# PROBLEMS TO SOLVE
1 > Answer these questions using the yield prediction text:
(a) Of the top 29 inbreds picked by the model, how many matched those picked from actual observations?
(b) How many tester clusters does Table 4 cover?
(c) Which kind of variables is involved in the most interactions?
2 > Return the part of the yield prediction text from "The proposed model" up to and including "soil and genotype.", copied word for word.
3 > Resume the yield prediction text from the point where it stops.

# DOCUMENT TEXT
********
The left and right plots indicate the plots of the average observed yield versus the average predicted yield for performances of inbreds and testers, respectively. These plots were created with MATLAB R2018a (Version 9.4.0.813654 64-bit).

We also examined the consistency of top and bottom inbreds and testers selected based on our prediction model against those based on observations. Out of the top 29 (5%) inbreds among all 593 inbreds with the highest average yield selected by our model, 21 of them were consistent with those selected based on actual observations. Similarly, out of the top 24 (5%) testers among all 496 testers with the highest average yield selected by our model, 17 of them were consistent with those selected based on actual observations. The counterpart consistency ratios for the bottom 5% inbreds and bottom 5% testers are \(\dfrac{22}{29}\) and \(\dfrac{16}{24}\), respectively. The predicted and observed average yield for the 14 inbred clusters and 13 tester clusters are summarized in Table 4.

Table 4 Predicted and observed average yield of 14 inbred clusters and 13 tester clusters.

Genotype and environment interactions

The proposed model was able to provide not only accurate yield prediction but also genotype and environment interactions that could be biologically insightful. Figures 4 and 5 show the two-way and three-way interactions between variables, respectively. The results indicate that weather variables involve in more interactions following soil and genotype.

Figure 4

Two-way interactions. Each line shows the two-way interaction between two variables. This plot was created with Microsoft PowerPoint (Version 16.0.12827.20200 32-bit).

Figure 5

Three-way interactions. Each row indicates the three-way interaction between three variables. The star markers in each row indicate which variables involve in the interaction. This plot was created with Microsoft PowerPoint (Version 16.0.12827.20200 32-bit).
********
# DATA SECTION

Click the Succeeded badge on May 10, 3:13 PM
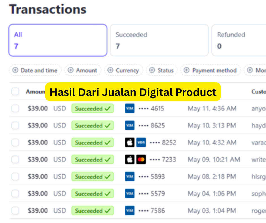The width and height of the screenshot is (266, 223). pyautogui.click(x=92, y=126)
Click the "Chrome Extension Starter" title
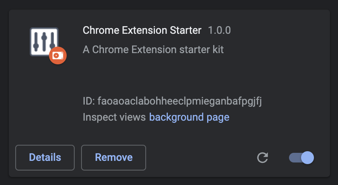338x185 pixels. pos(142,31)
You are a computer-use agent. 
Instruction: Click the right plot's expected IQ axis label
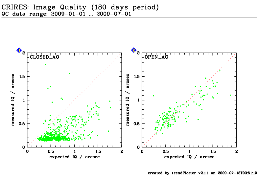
********
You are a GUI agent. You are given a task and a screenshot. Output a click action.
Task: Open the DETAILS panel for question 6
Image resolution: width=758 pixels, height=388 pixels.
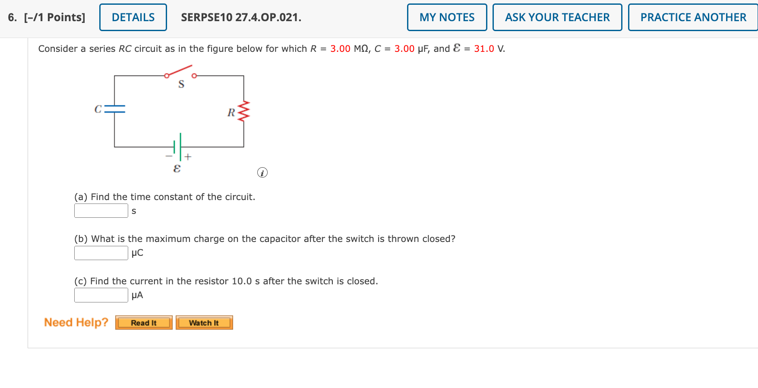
********
# ANSWERS FOR THIS EXERCISE
1 >
(a) 21
(b) 13
(c) Weather variables

2 >
The proposed model was able to provide not only accurate yield prediction but also genotype and environment interactions that could be biologically insightful. Figures 4 and 5 show the two-way and three-way interactions between variables, respectively. The results indicate that weather variables involve in more interactions following soil and genotype.

3 >
Optimal biparental crosses

To shed light on optimal biparental crosses between the given inbreds and testers, we used the proposed model to predict the yield performance of all combinations of testers and inbreds in different years and locations. Then, we ranked them based on average yield performance over all years and locations. The results of the top and bottom 5% of inbred-tester combinations (combinations of top and bottom 29 inbreds with top and bottom 24 testers) are illustrated in Figure 6, which can help breeders predict the most promising crosses. The average yields for four combinations of crosses are given in Table 5. These results appear to suggest that testers have a slightly higher weight in determining the yield performance of their progeny.

Table 5 Average yield performance of combinations of high- and low-yield testers and inbreds.

Figure 6

Predicted yield performances for combinations of the top and bottom 5% of inbreds and testers. This plot was created with MATLAB R2018a (Version 9.4.0.813654 64-bit).

Conclusion

We proposed a new model to address the 2020 Syngenta crop challenge, which combines random forest with an G \(\times \) E interactions model to predict yield performance of inbreds and testers based on historical yield data in multiple years and environments. Random forest model has been found to be an effective and powerful machine learning model for prediction, yet it has its limitations in the degrees and types of interactions among the predictors. Based on a recently published algorithm for detecting multi-way and multi-effect epistatic effects, the G \(\times \) E interactions model captures both linear and nonlinear interactions of the genotype by environment effects. The combination of random forest and the G \(\times \) E interactions model was found to be effective in predicting yield performances of inbred-tester combinations in our computational study using tenfold validation, achieving a 0.0869 validation RMSE, 0.0648 validation MAE, and 0.3448 R-squared value, outperforming four other popular machine learning algorithms as the benchmark. Moreover, our proposed model was also more explainable than other machine learning models by yielding genotype by environment interactions. Results from our proposed model will be able to help breeders test progeny and identify the best parent combinations to produce new hybrids with improved yield performances.